Belgia Khawatirkan Keluarga Muslim Uyghur Hilang Saat Kembali ke Xinjiang

Xinjiang, MINA – Seorang diplomat Belgia dijadwalkan akan melakukan perjalanan ke Xinjiang di barat jauh Cina untuk mengkonfirmasi keberadaan keluarga Muslim Uygur yang dikawal dari Kedutaan Belgia di Beijing oleh polisi bulan lalu.

Hilangnya ibu dan keempat anaknya telah membuat suaminya khawatir, karena diperkirakan satu juta etnis Uygur dan sebagian besar minoritas Muslim lainnya dilaporkan ditahan di kamp-kamp pengasingan di Xinjiang.

Sang suami, Abdulhamid Tursun, seorang pengungsi politik di Belgia, mengatakan, ia belum mendengar kabar dari keluarganya sejak 31 Mei, beberapa hari setelah mereka meninggalkan kedutaan dalam situasi suram. Demikian South China Morning Post melaporkan, Kamis (20/6) lalu.

“Saya khawatir tentang keselamatan mereka,” ujarnya. “Saya harap mereka bisa kembali dengan aman di sisiku sesegera mungkin, dan keluarga kita bisa bersatu kembali.”

Keputusan Belgia untuk mengirim seorang diplomat ke Xinjiang muncul ketika kedutaan negara itu menghadapi kritik karena diduga memungkinkan polisi Tiongkok membawa keluarga Tursun kembali ke Xinjiang.

“Kasus ini memaparkan risiko tambahan yang dihadapi orang-orang Uygur di Tiongkok bahkan saat mereka ingin mencari bantuan dari pemerintah asing,” kata Patrick Poon, peneliti Cina di Amnesty International.

“Kedutaan Belgia memberikan contoh yang sangat buruk tentang bagaimana pemerintah menempatkan kepentingan ekonomi di atas hak asasi manusia,” tambahnya.

Kementerian Luar Negeri Cina dan pemerintah Xinjiang belum mau memberikan tanggapan atau komentar terkait masalah keluarga Tursun.

Sang ibu, Horiyat Abdulla, dan keempat anaknya melakukan perjalanan ke Beijing pada akhir Mei untuk menyelesaikan dokumen yang hilang untuk keperluan visa reunifikasi keluarga mereka.

Menurut Tursun, istri dan anak-anaknya panik setelah mengetahui mereka akan diperlukan “setidaknya tiga bulan” untuk visa mereka disetujui dan menolak untuk meninggalkan kedutaan.

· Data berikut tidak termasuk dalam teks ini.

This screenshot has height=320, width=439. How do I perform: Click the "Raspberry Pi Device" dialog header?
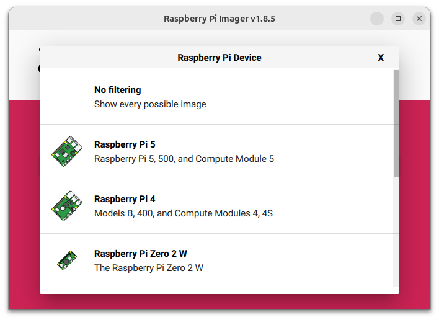[220, 58]
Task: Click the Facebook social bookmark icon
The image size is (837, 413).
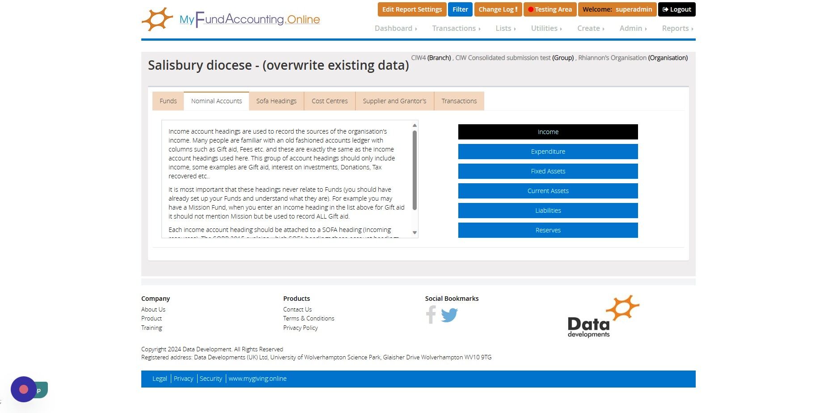Action: [x=431, y=315]
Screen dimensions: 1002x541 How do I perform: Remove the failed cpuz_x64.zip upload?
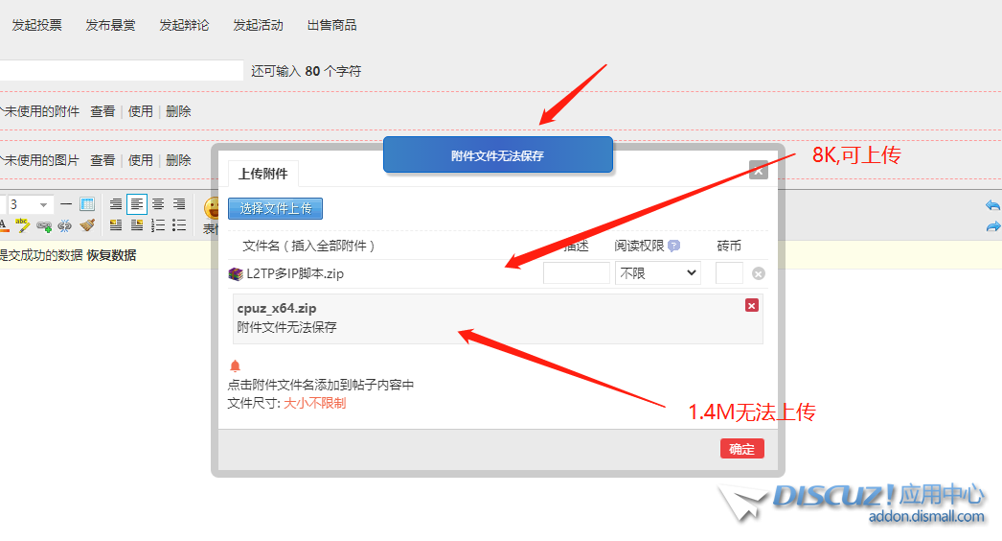pyautogui.click(x=751, y=305)
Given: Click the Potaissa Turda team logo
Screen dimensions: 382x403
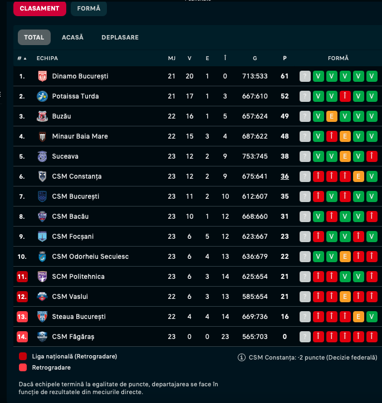Looking at the screenshot, I should [x=42, y=96].
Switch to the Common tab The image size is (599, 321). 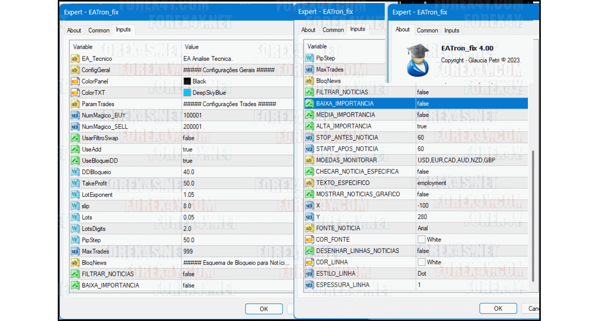coord(99,30)
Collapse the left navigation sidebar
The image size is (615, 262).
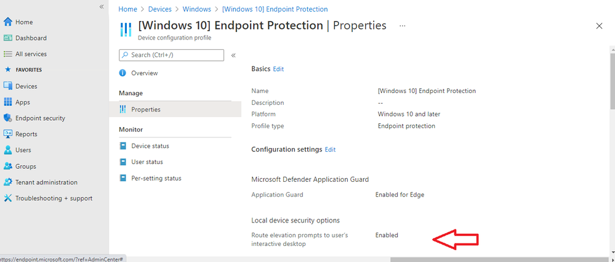pyautogui.click(x=102, y=6)
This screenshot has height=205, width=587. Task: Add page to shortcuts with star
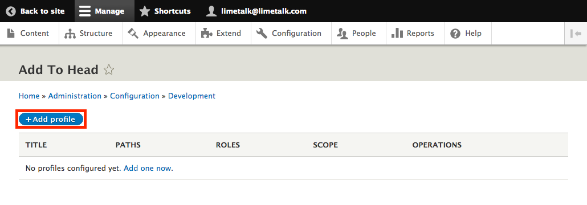pos(108,70)
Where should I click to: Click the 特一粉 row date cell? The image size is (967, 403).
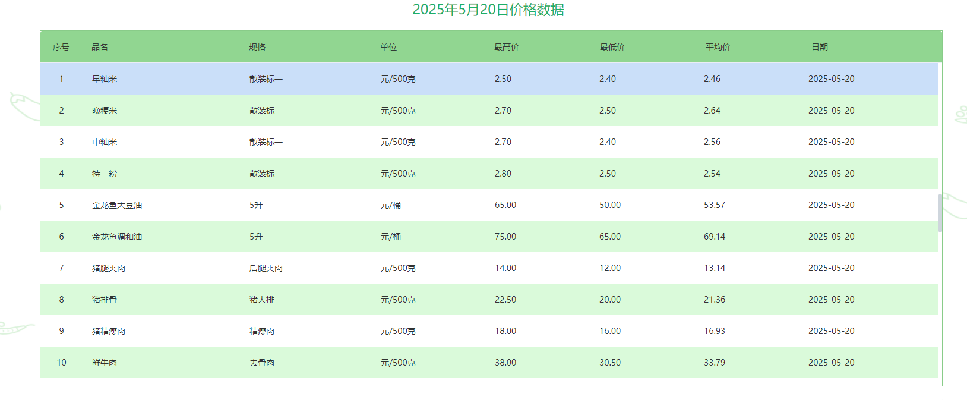tap(831, 174)
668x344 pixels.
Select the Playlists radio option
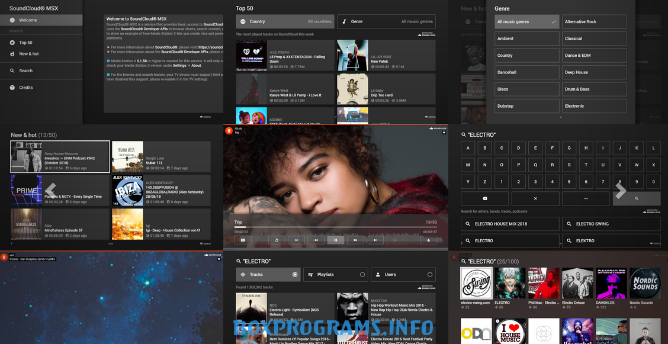pos(336,275)
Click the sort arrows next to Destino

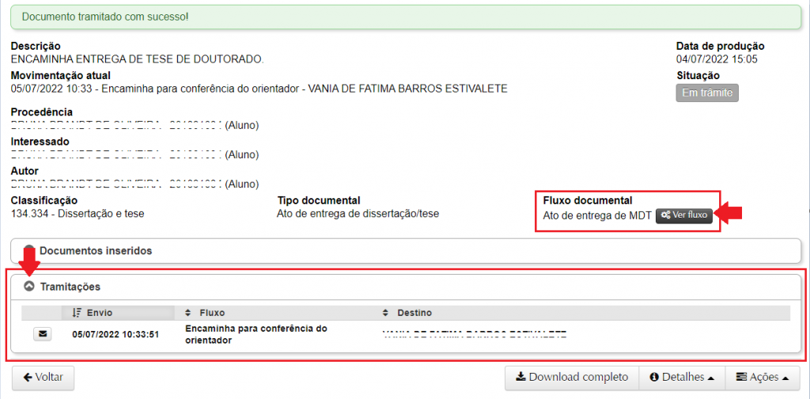385,313

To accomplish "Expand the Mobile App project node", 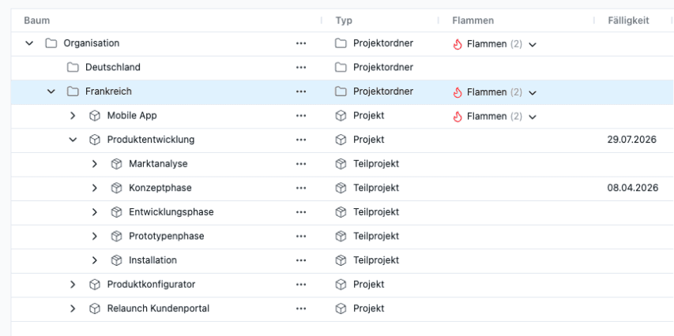I will [x=73, y=116].

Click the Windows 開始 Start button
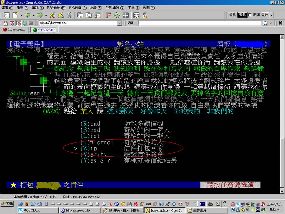7,204
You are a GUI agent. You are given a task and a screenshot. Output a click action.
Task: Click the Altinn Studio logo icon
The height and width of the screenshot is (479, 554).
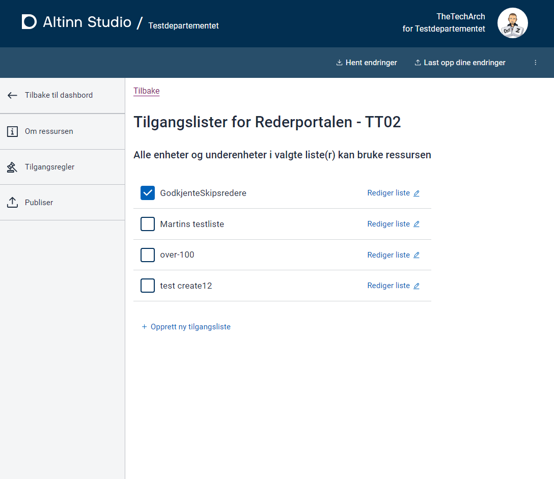[x=30, y=22]
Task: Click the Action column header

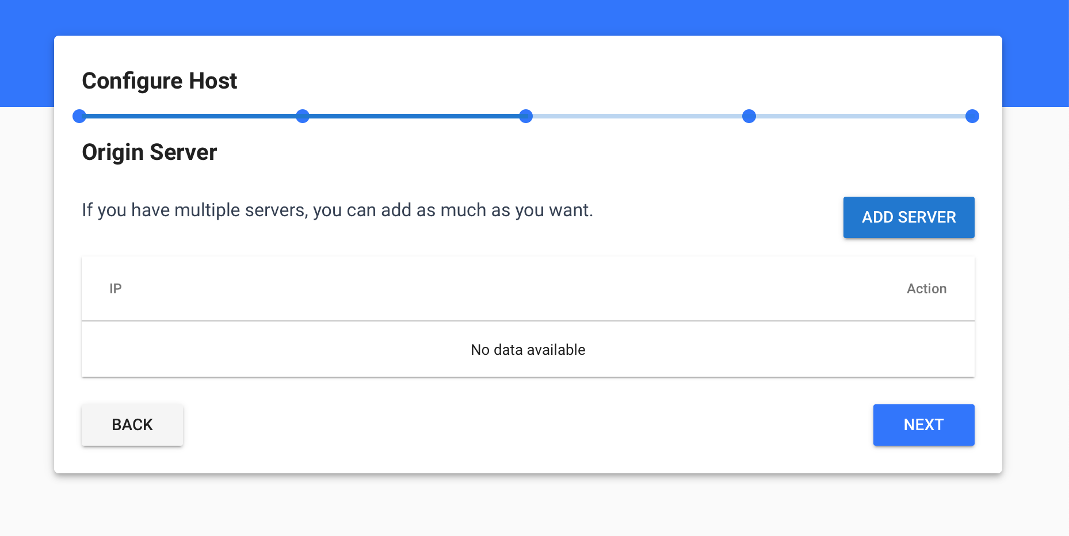Action: pyautogui.click(x=926, y=289)
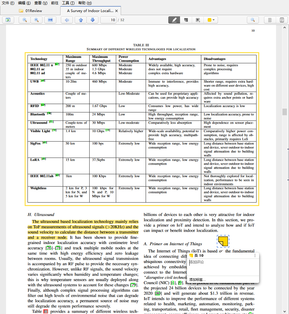Toggle the sidebar panel visibility
This screenshot has width=289, height=314.
(x=8, y=20)
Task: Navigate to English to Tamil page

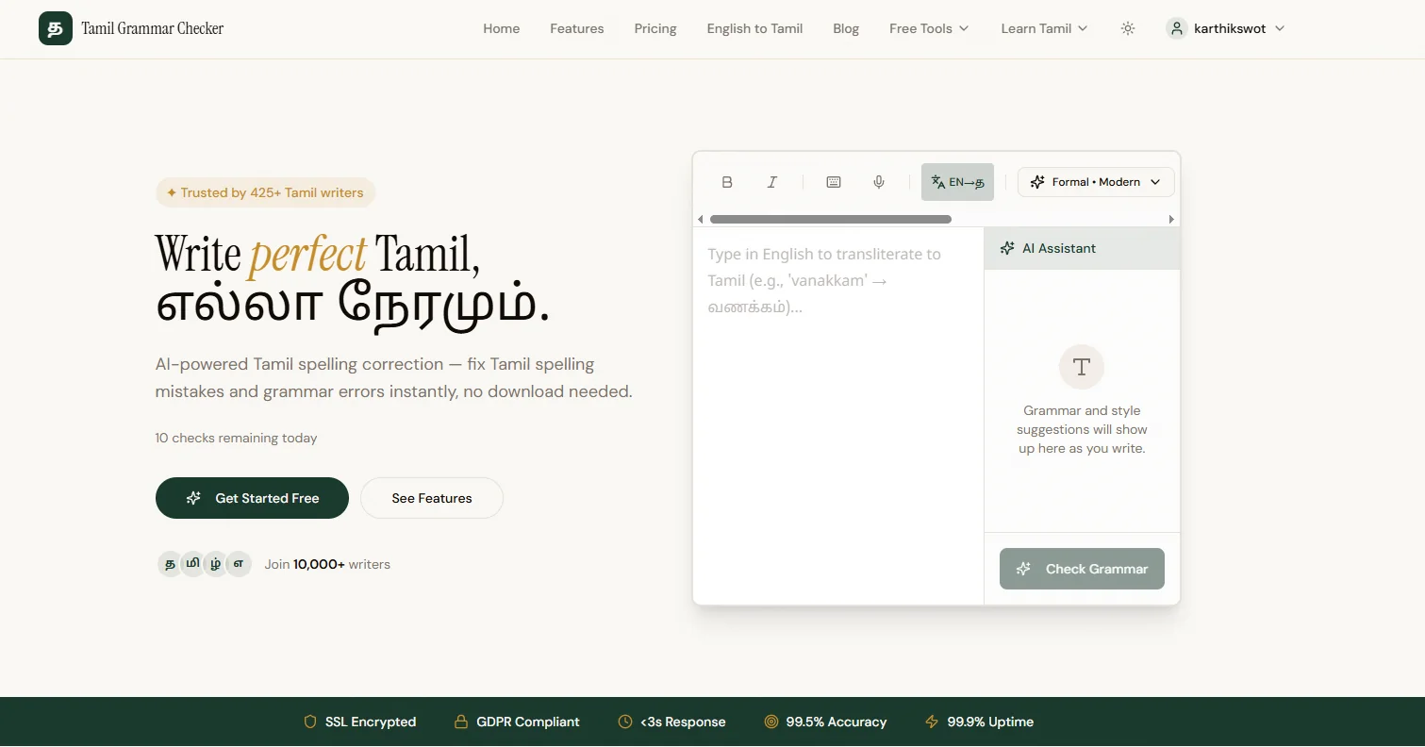Action: click(x=754, y=28)
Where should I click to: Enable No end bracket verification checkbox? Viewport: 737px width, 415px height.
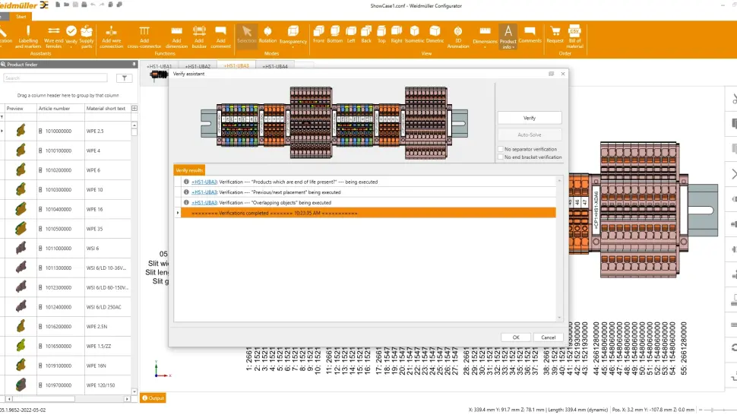[500, 157]
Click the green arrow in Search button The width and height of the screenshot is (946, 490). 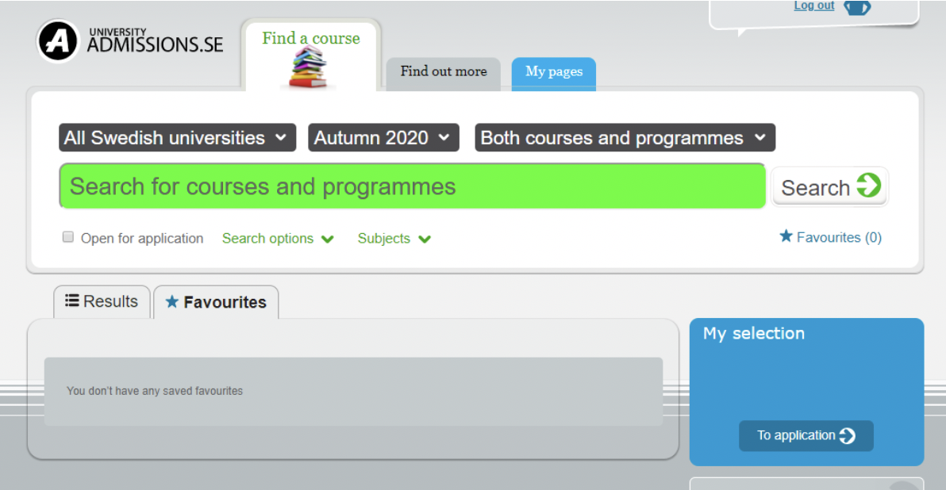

Mereka takut untuk kembali ke hotel mereka karena polisi telah mengunjungi mereka beberapa kali sejak mereka tiba di Beijing, jelasnya.

“Polisi datang di tengah malam, menanyakan mengapa mereka datang ke Beijing, kapan mereka akan kembali,” ujarnya. “Mereka sangat takut, mereka tidak tidur sepanjang malam.” (T/R11/RI-1)

Mi’raj News Agency (MINA)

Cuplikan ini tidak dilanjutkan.